U.S. Drug-Related Deaths Outnumber Traffic Fatalities
Due to a rise in prescription drug overdoses, drug fatalities outnumbered motor vehicle fatalities for the first time in 2009, the Los Angeles Times reported on Sunday.
Drug-related deaths surpassed motor vehicle accidents as a cause of death in 2009, according to preliminary data from the U.S. Centers for Disease Control and Prevention, killing at least 37,485 people nationwide that year. It is the first year that drugs have outnumbered traffic deaths since the government began tracking drug-induced deaths in 1979.
Although most major causes of preventable death are in decline in the U.S., drugs are the exception. The number of drug-induced fatalities has doubled in the last decade, according to the newspaper, causing one death every 14 minutes.
Public health experts attribute the alarming increase to the nation's growing prescription drug problem. Prescription medications for pain and anxiety are particularly potent and highly addictive, and they can be lethal if combined with alcohol or other narcotics.
OxyContin, Vicodin and Xanax are the most commonly abused medications, according to the CDC data. Prescription drugs now kill more Americans each year than heroin and cocaine combined.

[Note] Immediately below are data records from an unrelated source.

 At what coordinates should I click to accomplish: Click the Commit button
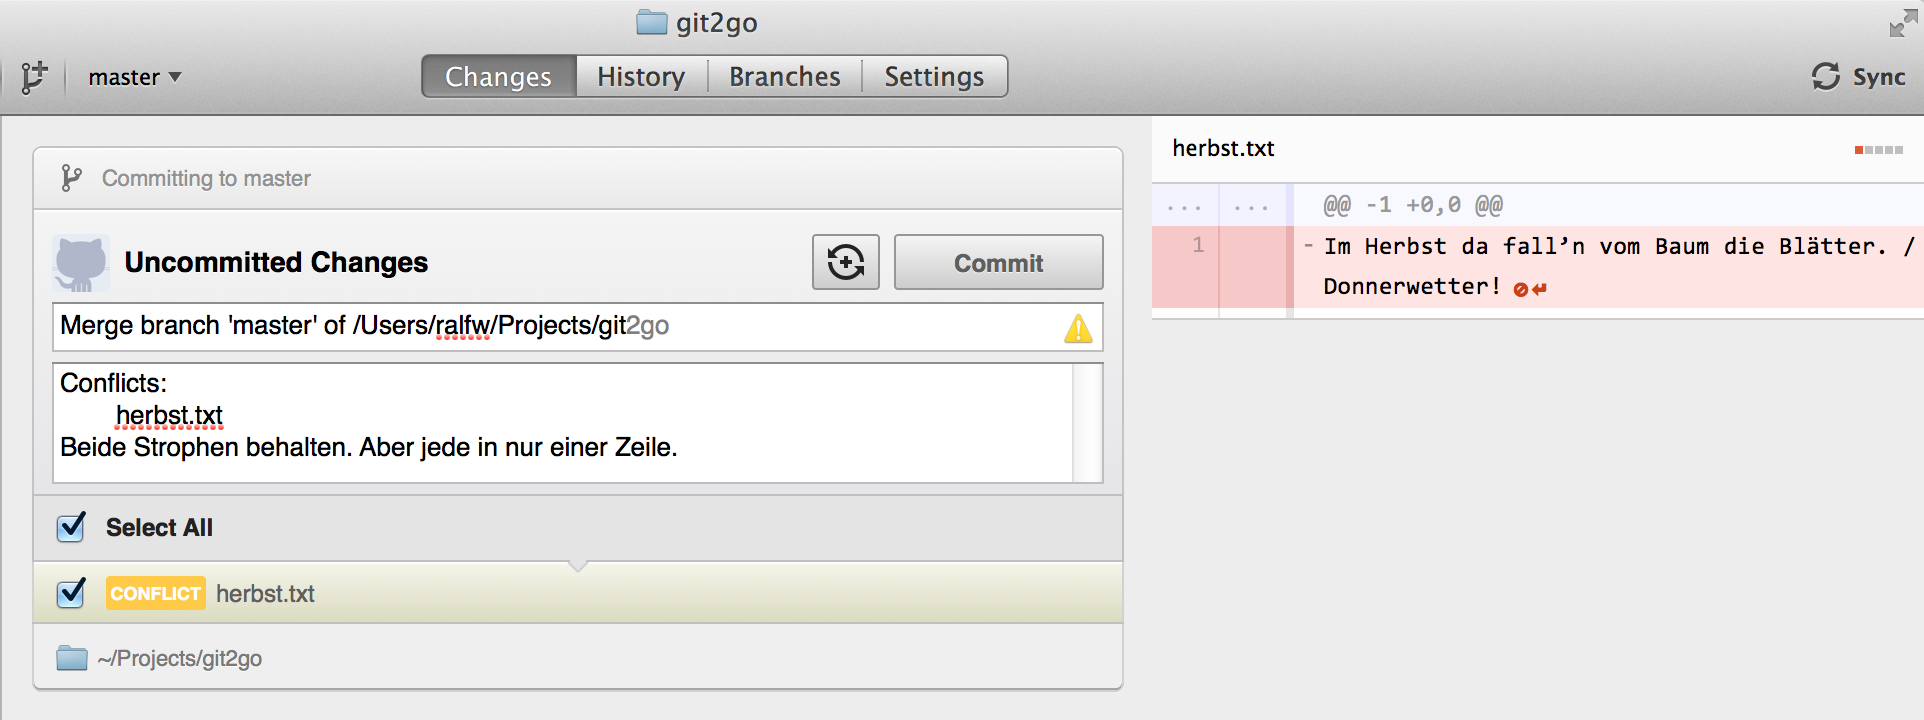click(x=998, y=263)
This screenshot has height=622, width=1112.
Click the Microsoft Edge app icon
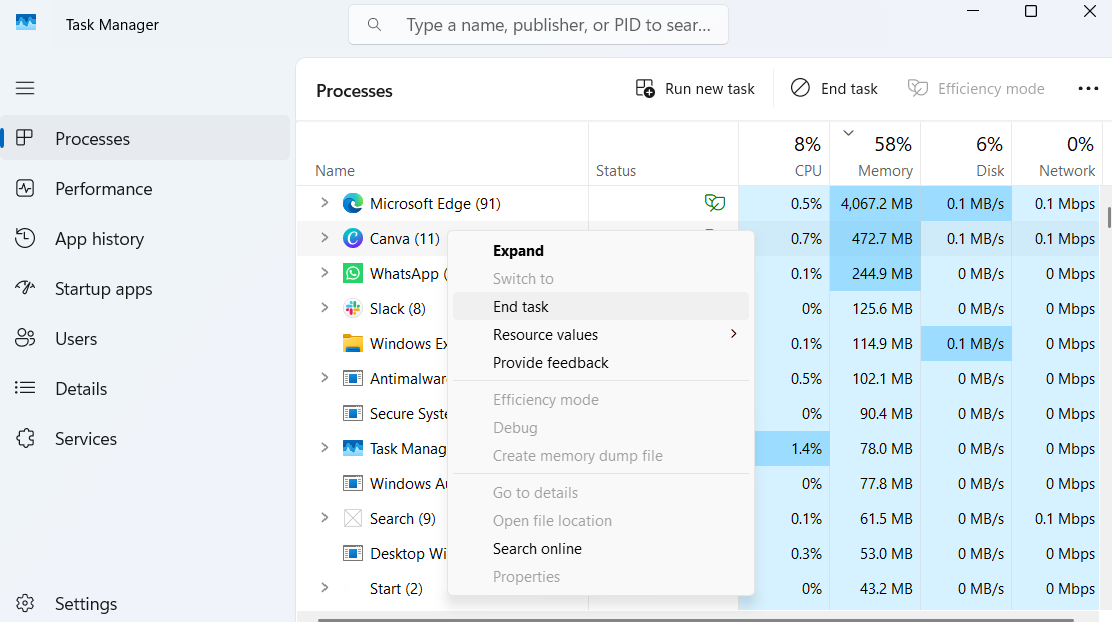pyautogui.click(x=352, y=204)
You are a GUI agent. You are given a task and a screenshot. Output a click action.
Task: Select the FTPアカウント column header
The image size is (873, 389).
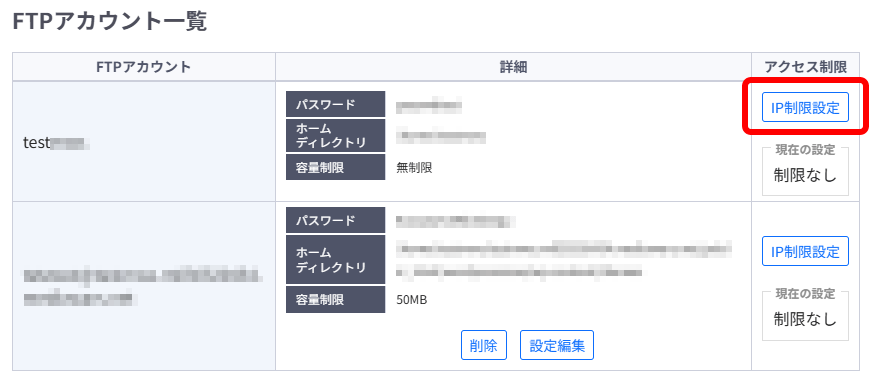144,67
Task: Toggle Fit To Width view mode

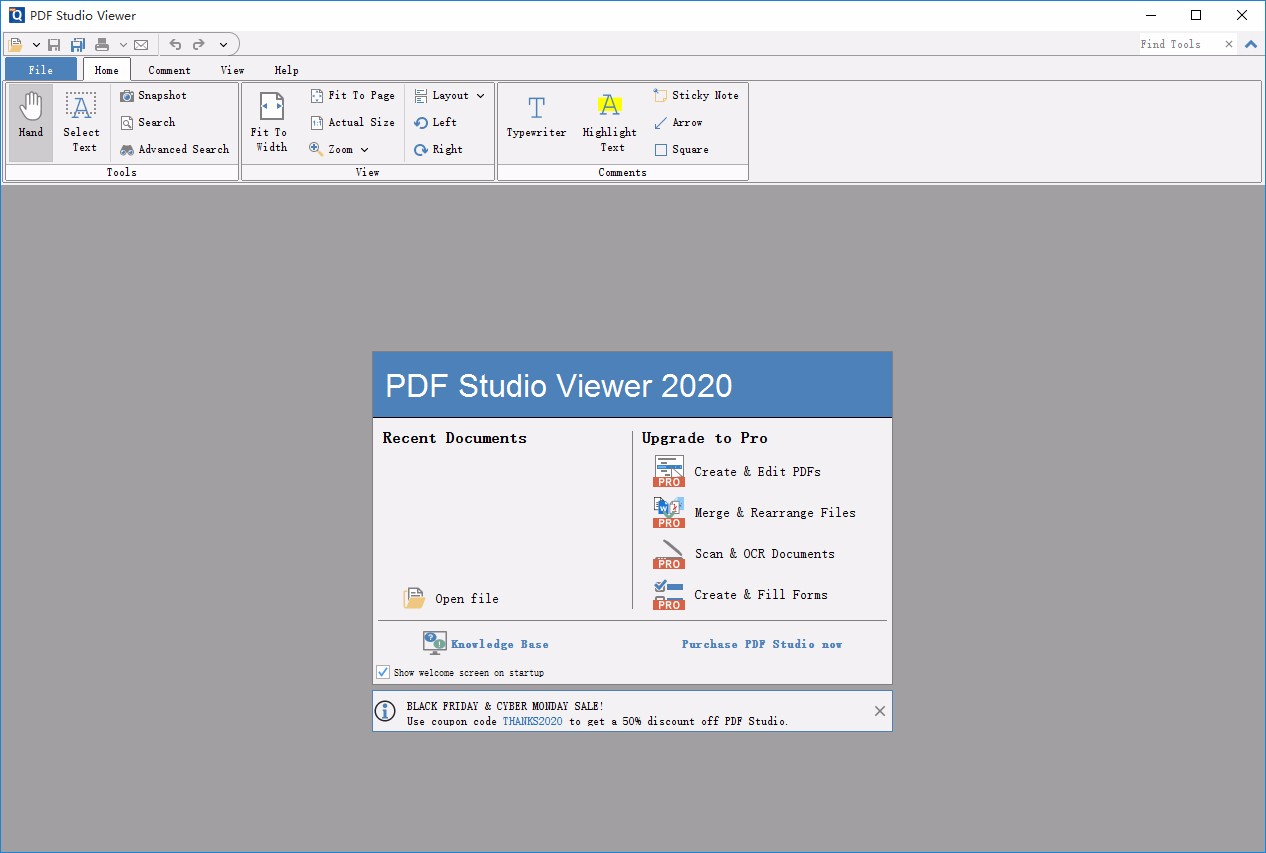Action: pos(269,120)
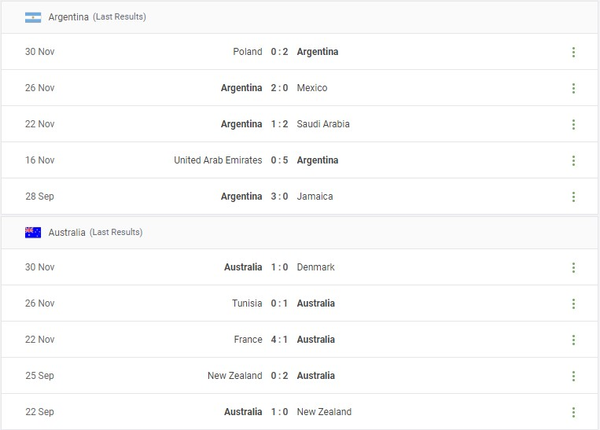
Task: Open more options for France vs Australia
Action: 573,339
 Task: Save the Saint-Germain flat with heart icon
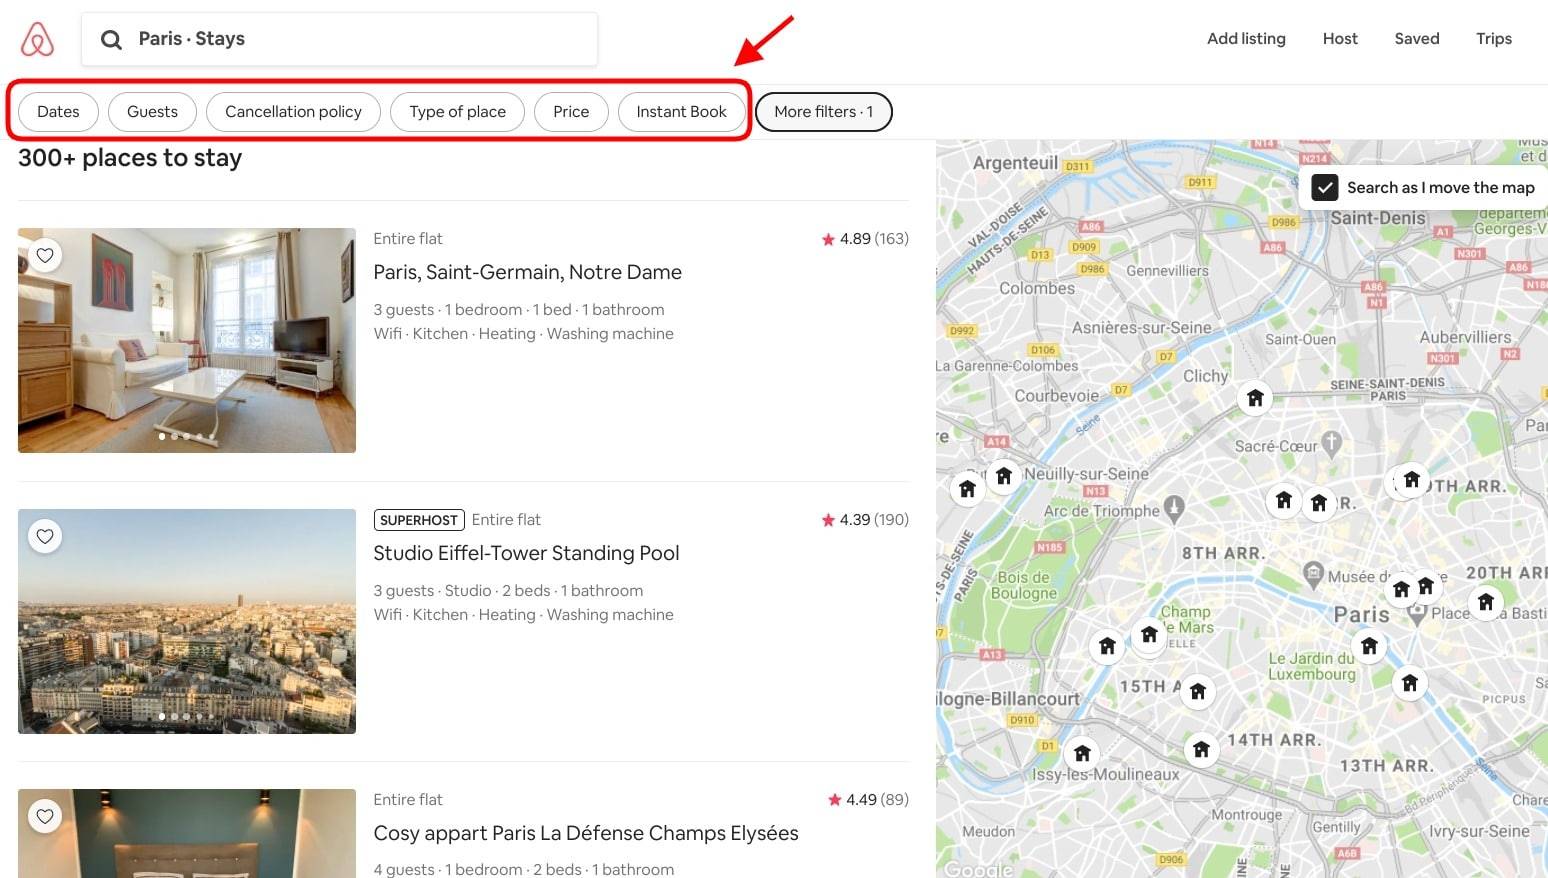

Almost half of all Americans take at least one prescription drug, the CDC reports. Antidepressants are the most commonly prescribed drugs for middle-aged adults, while cholesterol-lowering medications are the most common prescriptions for older Americans.
Some of the increased drug fatalities are caused by accidental poisonings. A separate study published in the Journal of Pediatrics found that the number of U.S. children who are accidentally poisoned by pharmaceuticals has risen, despite efforts to improve packaging safeguards.